Einspruch und Klage blieben ohne Erfolg. Das FG führte aus:

Das Darlehen, das der Kläger seiner Ehefrau gewährt habe, gehöre mangels betrieblicher Veranlassung seiner Hingabe nicht zum Betriebsvermögen des Klägers. Wenn auch keine überhöhten Anforderungen an das Bestehen eines objektiven Zusammenhangs zwischen dem Betrieb und einem zum gewillkürten Betriebsvermögen gerechneten Wirtschaftsgut gestellt werden dürften (Urteil des BFH vom 28. April 1970 VI R 183/67, BFHE 99, 196, BStBl II 1970, 621), so werde doch ein Kaufmann einem Fremden kein Darlehen gewähren, damit dieser ein Grundstück kaufen und ihm - dem Darlehensgeber - alsdann das aufstehende Gebäude vermieten könne (BFH-Urteil vom 30. Juni 1966 VI 390/65, BFHE 86, 556, BStBl III 1966, 583). Im Streitfalle sprächen alle Umstände gegen einen betrieblichen Anlaß für die Darlehensgewährung. Der Kläger habe gegen die Darlehenshingabe nur einen - längstens - fünfjährigen Mietvertrag erlangt, der ihm in den Jahren 1967 bis 1969 nur Verluste eingebracht habe. Hätte er an eine eigene betriebliche Nutzung des Grundstücks gedacht, würde er es selbst erworben haben. Dabei könne indes nicht außer Betracht bleiben, daß in diesem Falle das Grundstück zur Erbmasse des Klägers gehört haben würde, der (60 Jahre alt) mit seiner Ehefrau (34 Jahre alt) in dritter Ehe verheiratet sei, aus dieser Ehe ein Kind habe, dem im Erbfalle vier Kinder des Klägers aus seinen beiden früheren Ehen gegenüberständen.

Gegen diese Entscheidung richtet sich die Revision des Klägers mit dem Antrag, unter Aufhebung der Vorentscheidung und in Abänderung des Steuerbescheids in der Gestalt der Einspruchsentscheidung die Einkommensteuer 1967 auf 55 428 DM festzusetzen. Zur Begründung führt er aus:

Das FG habe zu Unrecht im Hinblick auf den nur geringen Umfang der vom Kläger selbst genutzten Fläche des angemieteten Gebäudes den Schluß gezogen, daß die Weitervermietung der übrigen Nutzungsfläche des Grundstücks nicht der gewerblichen Tätigkeit des Klägers zugerechnet werden könne.
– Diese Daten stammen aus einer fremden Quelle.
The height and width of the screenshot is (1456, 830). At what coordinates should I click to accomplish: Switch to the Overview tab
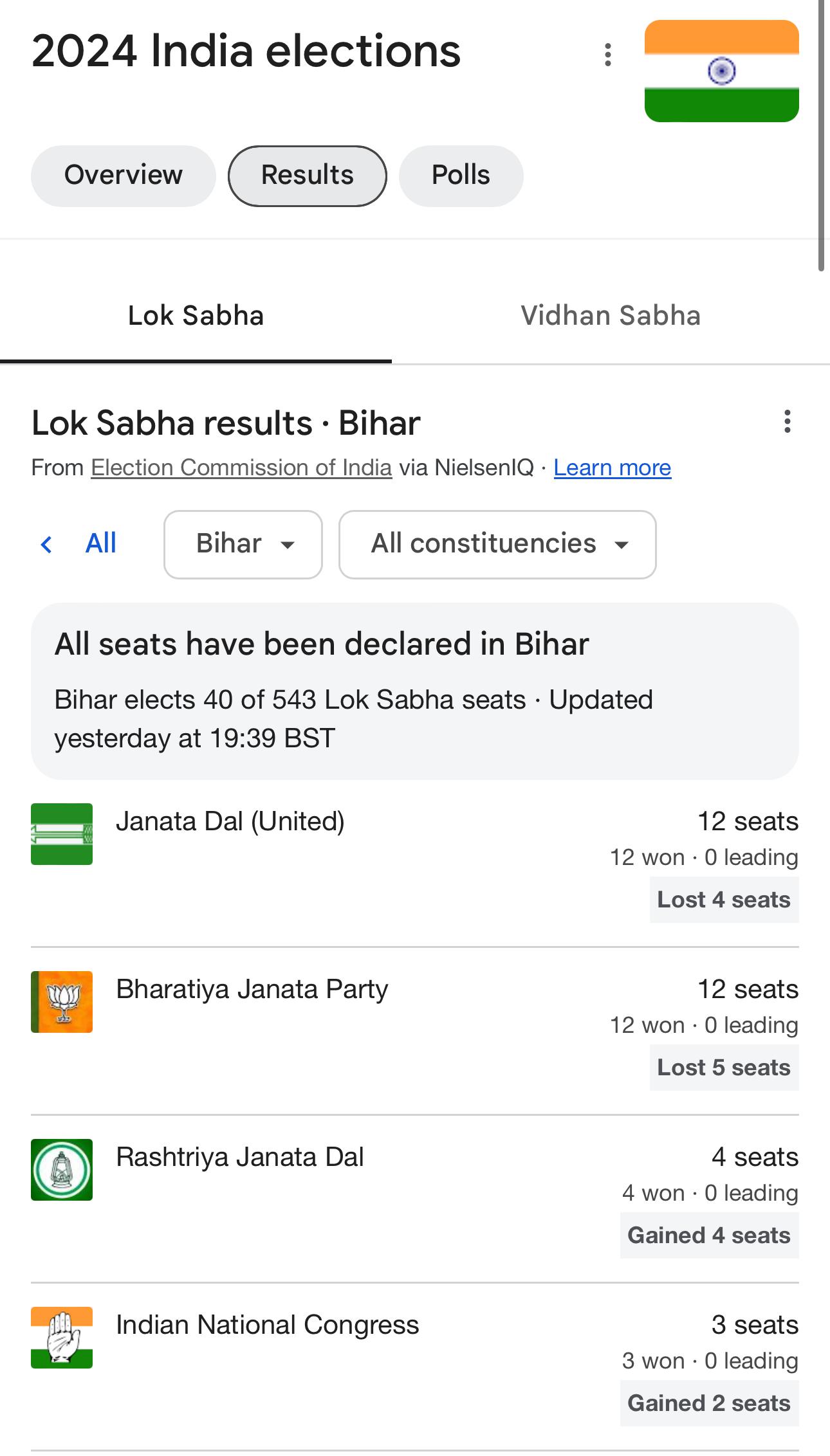(124, 176)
Das FG habe nicht beachtet, daß der Kläger, der eine größere Anzahl Gaststätten besitze, die er eingerichtet und weitervermietet habe, diese über Baukostenzuschüsse und unverzinsliche, ungesicherte Mieterdarlehen finanziert habe. Die vom FG für undenkbar gehaltene Koppelung von Mietvertrag und Darlehenshingabe unter Fremden sei hier tatsächlich üblich gewesen. Daß der Kläger schließlich eine Rechtsform gewählt habe, die für den Erbfall die Interessen seiner Ehefrau wahre, dürfe ihm nicht zum Nachteil ausschlagen.

Das FA beantragt, die Revision als unbegründet zurückzuweisen.

 

Entscheidungsgründe

Die Revision ist begründet.

Entgegen der Ansicht des FG beruhte die Hingabe der Darlehensvaluta nicht auf einer Privatentnahme. Sie stellte, wie sich aus den folgenden Erwägungen ergibt, einen betrieblichen Vorgang dar, so daß für eine Nachversteuerung gemäß § 10 a EStG kein Raum ist.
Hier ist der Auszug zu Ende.